Mit Mauerwerk klimaneutral bauen
Über 40 Prozent aller Wohnungsbauten werden seit Jahrzenten in Deutschland aus zement- und kalkgebundenen Mauersteinen errichtet. Bei diesen Gebäuden entfallen anteilig nur 10 Prozent aller Treibhausgasemissionen auf die Konstruktionen aus Mauerwerk – die durch Recarbonatierung über den Lebenszyklus auch noch halbiert werden. Nahezu zwei Drittel der Treibhausgasemmissionen werden bisher durch die Gebäudenutzung mit dem heutigen Energiemix verursacht. So wird deutlich, worauf der Fokus im Gebäudebereich zu richten ist. Die Gebäude selbst sollten zukünftig mit weniger und möglichst vollständig mit Erneuerbarer Energie genutzt werden.

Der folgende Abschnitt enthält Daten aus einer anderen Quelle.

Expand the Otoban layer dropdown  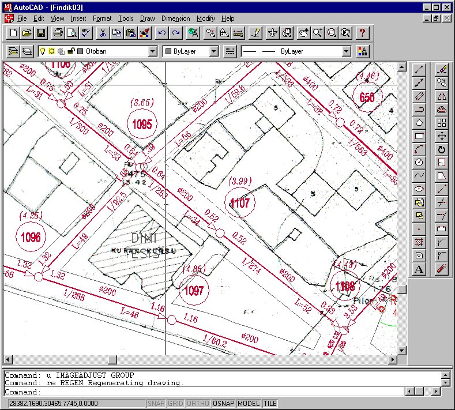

Eine wesentliche Stellschraube zum Erreichen der Netto-Null-Emissionen liegt auch für die Mauerwerksindustrie in der Umstellung der Produktionsprozesse auf Erneuerbare Energien. Erdgas ist durch grünen Wasserstoff oder grünen Strom zu ersetzen.Dr. Hannes Zapf, Vorstandsvorsitzender der Deutschen Gesellschaft für Mauerwerks- und Wohnungsbau (DGfM) unterstreicht, dass das Potenzial von Mauerwerk dringend genutzt werden muss: „Seit über 125 Jahren speichern mineralische Baustoffe CO2 ein und geben es nicht mehr ab. Mauerwerk kann deshalb in Zukunft einen entscheidenden Beitrag zum klimapositiven Bauen leisten.“
Recarbonatisierung in Kombination mit dem Einsatz Erneuerbarer Energien ermöglicht klimaneutrales Bauen mit Mauerwerk. Hier appelliert die DGfM an die Politik zum einen, das CO2-Speicherpotenzial von mineralischen Baustoffen in der Lebenszyklusbewertung gleichwertig zu anderen Baustoffen, insbesondere Holz, zu betrachten. Zum anderen muss es eine zügige Umstellung auf Erneuerbare Energien im Produktionsprozess und entsprechende politische Rahmenbedingungen dafür geben.